However, Don Fitzgerald, fund manager at Tocqueville Finance, which manages $2.2 billion, remained sceptical.
"Macroeconomic data has been weakening for the past few months and Spain is still having difficulty financing its deficits at economical levels. I would not expect a miracle from the EU summit. Any moves will be very evolutionary in nature at best."
Charts showed that recent declines in share prices had deteriorated the technical picture for the euro zone's blue chip Euro STOXX 50 index, which fell 1.6 percent to 2,152.15 points on Monday.
Dmytro Bondar, technical analyst at RBS, said the index saw a break of the support line of the June channel, a bearish signal, and failed to close above the 50-day moving average.
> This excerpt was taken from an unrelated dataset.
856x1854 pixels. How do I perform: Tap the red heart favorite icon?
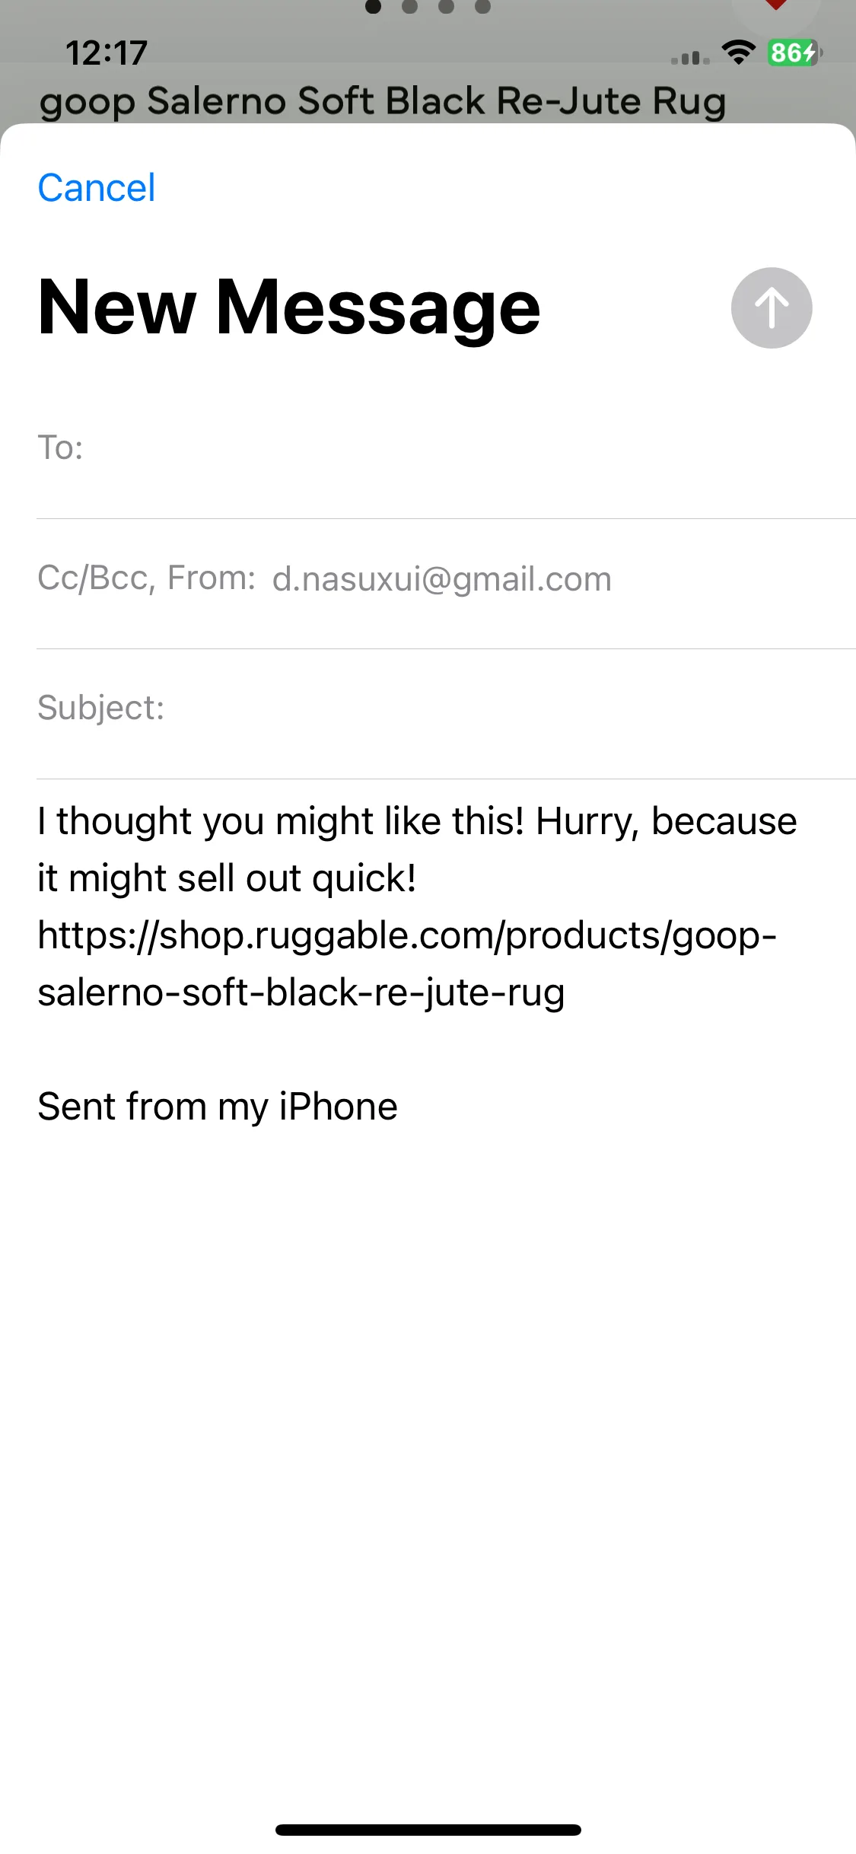tap(775, 6)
Its slow stochastic oscillator entered an overbought region and displayed convergence between the slow and fast lines.
"The net conclusion is quite negative for the index over a month horizon, especially once the price closes below 2,148, which would remove support from this area, provided by a filled-not-closed gap from June 14," he said, adding the 2,065, 2,000 and 1,940 levels were the main targets for the next month.
Analysts said investors were also nervous ahead of the second quarter earnings season.
Sluggish growth in Europe and a slowdown in the pace of economic recovery in the United States have hurt margins and profitability, with analysts suggesting that investors should buy when the market corrects and look for companies that have done well in difficult times and continued to pay a dividend.
"Any upside in share prices will be limited. However, on sensible corrections, investors should be looking to buy the dips and increase cyclically exposed stocks, but not in an aggressive (way) ... just yet," Mike Jarman, chief market strategist at H2O Markets, said.
Fitzgerald also said that given current valuations, it was probably too late to raise cash or pile into defensives. "I feel that there may be better entry points over the summer," he said.
Thomson Reuters Datastream showed that defensive sectors had become relatively expensive, with healthcare trading at 11.9 times its one-year forward earnings and the food and beverages sector at 14.4 times.
In contrast, banks were at 6 times and the wider STOXX Europe 600 index traded at 9.5 times its 12-month forward earnings.
Among individual movers, Shire fell 12.2 percent after U.S. regulators ruled against the company in a battle over generic copies of its hyperactivity drug Adderall XR, approving a cut-price version of the medicine from Watson Pharmaceuticals' Actavis unit.
Nokia fall nearly 7 percent after an analyst said its software partner Microsoft may turn into a rival by selling its own smartphones, and following strong results from rival Samsung Electronics.